→ ASSIGNMENT
The line that contains "435x1038 pixels." marks the end: retype the data below exactly from its first line through that line.

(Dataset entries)

::::::::::

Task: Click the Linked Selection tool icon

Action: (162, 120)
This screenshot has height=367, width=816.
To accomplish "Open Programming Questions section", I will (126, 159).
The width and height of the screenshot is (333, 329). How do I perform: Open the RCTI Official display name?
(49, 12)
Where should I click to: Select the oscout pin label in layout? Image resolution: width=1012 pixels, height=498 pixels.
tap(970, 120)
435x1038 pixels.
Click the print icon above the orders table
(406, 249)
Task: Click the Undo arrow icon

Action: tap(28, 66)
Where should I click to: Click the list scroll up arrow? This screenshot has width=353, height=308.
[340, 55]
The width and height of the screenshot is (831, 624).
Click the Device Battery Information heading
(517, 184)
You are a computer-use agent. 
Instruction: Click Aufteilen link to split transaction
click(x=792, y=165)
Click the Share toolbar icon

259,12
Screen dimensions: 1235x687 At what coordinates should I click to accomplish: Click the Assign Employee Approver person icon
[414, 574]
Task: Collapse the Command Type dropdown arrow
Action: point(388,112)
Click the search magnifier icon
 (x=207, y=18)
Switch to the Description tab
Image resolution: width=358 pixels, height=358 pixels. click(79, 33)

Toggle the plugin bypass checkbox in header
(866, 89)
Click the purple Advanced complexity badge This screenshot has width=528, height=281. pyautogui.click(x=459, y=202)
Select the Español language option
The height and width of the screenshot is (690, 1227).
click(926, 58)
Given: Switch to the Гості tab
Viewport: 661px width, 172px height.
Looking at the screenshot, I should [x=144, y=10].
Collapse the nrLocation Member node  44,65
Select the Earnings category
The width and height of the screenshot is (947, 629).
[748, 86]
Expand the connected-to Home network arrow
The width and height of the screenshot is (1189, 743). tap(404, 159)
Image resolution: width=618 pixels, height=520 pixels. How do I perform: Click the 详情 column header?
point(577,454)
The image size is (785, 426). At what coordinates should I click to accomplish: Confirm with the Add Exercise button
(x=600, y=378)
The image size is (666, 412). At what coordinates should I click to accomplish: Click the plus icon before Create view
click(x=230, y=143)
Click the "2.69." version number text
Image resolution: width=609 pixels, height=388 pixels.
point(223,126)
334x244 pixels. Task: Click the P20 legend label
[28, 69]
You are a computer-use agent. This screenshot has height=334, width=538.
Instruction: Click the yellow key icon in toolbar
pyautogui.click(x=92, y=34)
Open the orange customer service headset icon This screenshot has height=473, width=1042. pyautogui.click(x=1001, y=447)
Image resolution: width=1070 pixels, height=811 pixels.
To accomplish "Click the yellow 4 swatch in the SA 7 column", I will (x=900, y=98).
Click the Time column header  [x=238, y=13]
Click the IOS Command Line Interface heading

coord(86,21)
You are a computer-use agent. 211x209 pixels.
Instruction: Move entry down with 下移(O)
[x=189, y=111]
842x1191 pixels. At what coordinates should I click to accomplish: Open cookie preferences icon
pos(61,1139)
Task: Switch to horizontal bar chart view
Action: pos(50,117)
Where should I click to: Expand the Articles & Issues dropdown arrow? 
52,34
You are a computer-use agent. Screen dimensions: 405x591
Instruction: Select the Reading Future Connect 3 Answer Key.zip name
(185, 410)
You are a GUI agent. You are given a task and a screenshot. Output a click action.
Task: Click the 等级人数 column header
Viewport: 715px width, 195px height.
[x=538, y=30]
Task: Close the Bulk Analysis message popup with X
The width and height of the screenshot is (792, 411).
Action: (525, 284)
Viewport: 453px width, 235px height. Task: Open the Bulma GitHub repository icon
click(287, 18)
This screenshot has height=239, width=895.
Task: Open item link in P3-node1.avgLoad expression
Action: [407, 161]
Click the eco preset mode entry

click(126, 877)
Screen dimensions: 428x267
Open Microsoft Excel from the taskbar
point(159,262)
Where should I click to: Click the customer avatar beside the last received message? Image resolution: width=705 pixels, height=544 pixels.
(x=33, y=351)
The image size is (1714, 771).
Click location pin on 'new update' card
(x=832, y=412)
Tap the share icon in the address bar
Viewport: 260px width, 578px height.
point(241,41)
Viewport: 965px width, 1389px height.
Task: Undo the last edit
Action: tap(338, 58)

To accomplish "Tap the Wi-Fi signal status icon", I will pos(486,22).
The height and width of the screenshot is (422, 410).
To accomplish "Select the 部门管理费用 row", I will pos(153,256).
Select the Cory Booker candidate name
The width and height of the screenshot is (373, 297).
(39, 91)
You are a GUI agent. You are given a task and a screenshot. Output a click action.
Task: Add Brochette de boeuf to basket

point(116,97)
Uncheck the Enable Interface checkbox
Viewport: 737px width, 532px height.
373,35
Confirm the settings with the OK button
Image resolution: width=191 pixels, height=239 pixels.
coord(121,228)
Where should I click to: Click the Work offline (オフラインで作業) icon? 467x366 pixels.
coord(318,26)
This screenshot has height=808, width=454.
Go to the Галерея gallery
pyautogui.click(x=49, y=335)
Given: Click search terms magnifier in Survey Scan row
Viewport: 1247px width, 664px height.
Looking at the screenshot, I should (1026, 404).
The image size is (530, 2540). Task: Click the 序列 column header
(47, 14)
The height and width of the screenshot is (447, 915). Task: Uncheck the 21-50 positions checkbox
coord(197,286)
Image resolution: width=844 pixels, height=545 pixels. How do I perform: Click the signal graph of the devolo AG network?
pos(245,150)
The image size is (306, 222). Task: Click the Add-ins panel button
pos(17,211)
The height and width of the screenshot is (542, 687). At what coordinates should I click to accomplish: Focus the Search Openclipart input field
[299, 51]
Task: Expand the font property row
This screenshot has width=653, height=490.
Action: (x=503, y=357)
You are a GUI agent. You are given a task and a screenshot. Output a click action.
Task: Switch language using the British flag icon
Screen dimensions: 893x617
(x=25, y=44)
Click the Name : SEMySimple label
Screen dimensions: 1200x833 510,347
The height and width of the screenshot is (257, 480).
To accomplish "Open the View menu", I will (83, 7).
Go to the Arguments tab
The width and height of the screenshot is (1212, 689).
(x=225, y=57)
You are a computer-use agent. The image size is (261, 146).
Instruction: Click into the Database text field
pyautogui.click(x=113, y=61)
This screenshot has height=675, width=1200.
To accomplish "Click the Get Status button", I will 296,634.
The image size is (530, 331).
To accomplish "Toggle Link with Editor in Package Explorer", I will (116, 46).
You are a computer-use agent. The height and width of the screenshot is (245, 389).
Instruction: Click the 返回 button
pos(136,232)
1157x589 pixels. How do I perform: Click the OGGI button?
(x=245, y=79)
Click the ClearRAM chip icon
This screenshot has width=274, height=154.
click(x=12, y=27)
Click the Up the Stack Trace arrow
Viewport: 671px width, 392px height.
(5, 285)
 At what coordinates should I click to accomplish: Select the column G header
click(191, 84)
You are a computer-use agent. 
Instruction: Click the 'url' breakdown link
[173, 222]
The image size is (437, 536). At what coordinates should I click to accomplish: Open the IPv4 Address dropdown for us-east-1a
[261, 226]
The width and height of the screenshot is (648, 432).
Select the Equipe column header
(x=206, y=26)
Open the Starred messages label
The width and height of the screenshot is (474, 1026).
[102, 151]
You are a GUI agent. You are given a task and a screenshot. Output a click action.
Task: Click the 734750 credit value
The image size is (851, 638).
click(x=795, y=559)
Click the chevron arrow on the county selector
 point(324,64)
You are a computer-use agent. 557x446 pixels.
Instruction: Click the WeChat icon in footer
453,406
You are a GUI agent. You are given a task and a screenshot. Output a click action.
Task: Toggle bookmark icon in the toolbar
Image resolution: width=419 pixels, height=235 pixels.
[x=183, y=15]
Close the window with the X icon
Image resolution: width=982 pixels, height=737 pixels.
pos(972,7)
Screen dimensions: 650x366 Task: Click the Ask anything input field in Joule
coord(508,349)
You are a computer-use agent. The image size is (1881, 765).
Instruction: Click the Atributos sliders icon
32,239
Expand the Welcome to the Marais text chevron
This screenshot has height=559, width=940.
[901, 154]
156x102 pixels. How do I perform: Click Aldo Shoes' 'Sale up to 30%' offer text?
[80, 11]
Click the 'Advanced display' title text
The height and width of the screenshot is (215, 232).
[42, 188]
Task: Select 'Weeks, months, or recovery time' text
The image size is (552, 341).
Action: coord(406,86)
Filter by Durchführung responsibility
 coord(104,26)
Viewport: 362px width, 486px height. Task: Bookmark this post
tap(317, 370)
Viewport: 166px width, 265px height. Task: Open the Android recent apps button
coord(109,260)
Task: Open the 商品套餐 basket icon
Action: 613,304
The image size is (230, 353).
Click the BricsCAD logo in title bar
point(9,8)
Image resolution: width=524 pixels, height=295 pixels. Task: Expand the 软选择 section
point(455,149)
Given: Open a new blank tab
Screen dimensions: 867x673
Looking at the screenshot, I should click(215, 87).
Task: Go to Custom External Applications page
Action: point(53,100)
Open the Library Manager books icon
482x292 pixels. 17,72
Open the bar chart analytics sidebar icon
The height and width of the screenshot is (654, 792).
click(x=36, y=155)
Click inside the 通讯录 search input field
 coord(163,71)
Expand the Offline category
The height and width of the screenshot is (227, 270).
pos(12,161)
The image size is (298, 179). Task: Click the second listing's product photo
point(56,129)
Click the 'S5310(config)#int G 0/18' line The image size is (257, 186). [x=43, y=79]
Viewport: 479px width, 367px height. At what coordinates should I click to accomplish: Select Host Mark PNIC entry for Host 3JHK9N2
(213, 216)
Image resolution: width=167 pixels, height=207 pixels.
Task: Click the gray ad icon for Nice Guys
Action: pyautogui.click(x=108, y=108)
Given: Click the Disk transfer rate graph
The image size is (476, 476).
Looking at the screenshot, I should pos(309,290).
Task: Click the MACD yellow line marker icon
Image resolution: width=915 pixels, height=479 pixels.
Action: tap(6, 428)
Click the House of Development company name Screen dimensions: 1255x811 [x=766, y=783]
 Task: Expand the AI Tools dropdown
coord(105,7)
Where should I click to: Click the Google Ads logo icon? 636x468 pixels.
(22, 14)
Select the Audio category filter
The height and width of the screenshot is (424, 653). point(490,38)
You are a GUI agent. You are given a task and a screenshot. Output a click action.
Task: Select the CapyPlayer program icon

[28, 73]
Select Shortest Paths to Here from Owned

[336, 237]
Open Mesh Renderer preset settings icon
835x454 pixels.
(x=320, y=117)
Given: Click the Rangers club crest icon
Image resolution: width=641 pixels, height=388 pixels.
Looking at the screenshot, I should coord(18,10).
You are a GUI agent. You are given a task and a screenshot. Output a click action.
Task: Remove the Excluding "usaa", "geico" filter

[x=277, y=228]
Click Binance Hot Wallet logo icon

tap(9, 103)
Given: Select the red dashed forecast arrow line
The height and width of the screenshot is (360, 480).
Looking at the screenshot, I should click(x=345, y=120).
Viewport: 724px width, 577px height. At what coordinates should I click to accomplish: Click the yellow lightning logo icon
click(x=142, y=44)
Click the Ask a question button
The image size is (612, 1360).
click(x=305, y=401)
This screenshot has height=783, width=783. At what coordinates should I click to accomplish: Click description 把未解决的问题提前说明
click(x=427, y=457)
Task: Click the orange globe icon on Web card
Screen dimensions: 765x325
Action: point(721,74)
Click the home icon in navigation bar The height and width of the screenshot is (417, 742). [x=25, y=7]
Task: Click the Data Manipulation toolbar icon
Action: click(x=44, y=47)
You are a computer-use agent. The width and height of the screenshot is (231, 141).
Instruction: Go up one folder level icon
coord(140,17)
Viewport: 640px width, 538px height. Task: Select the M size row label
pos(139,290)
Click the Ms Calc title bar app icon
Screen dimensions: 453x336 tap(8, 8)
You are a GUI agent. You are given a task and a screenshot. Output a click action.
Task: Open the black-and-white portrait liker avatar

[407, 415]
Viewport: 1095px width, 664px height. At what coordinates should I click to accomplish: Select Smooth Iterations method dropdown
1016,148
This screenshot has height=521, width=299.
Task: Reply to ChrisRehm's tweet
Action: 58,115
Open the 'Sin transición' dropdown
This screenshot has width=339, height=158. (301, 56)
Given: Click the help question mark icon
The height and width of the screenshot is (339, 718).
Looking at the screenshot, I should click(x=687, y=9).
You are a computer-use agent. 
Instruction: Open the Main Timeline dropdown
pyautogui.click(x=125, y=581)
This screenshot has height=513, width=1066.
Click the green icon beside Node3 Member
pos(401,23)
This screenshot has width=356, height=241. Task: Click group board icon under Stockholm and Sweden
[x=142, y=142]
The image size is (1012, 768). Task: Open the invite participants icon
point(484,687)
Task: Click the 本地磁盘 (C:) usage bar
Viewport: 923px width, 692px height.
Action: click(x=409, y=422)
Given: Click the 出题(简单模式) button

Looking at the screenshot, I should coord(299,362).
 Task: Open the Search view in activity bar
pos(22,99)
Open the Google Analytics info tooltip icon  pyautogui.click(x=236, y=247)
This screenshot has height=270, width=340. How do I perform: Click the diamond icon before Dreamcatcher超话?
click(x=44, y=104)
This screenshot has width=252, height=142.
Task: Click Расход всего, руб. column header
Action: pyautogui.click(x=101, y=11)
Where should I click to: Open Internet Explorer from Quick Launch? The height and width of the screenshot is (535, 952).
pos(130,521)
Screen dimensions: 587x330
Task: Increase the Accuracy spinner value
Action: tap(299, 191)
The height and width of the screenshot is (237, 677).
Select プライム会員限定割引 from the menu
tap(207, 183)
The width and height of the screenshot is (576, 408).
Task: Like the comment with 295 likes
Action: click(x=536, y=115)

::::::::::

→ FINISHED EXERCISE
Task: Click the Linked Selection tool icon

Action: (162, 120)
This screenshot has height=367, width=816.
To accomplish "Open Programming Questions section", I will (126, 159).
The width and height of the screenshot is (333, 329). How do I perform: Open the RCTI Official display name?
(49, 12)
Where should I click to: Select the oscout pin label in layout? Image resolution: width=1012 pixels, height=498 pixels.
tap(970, 120)
435x1038 pixels.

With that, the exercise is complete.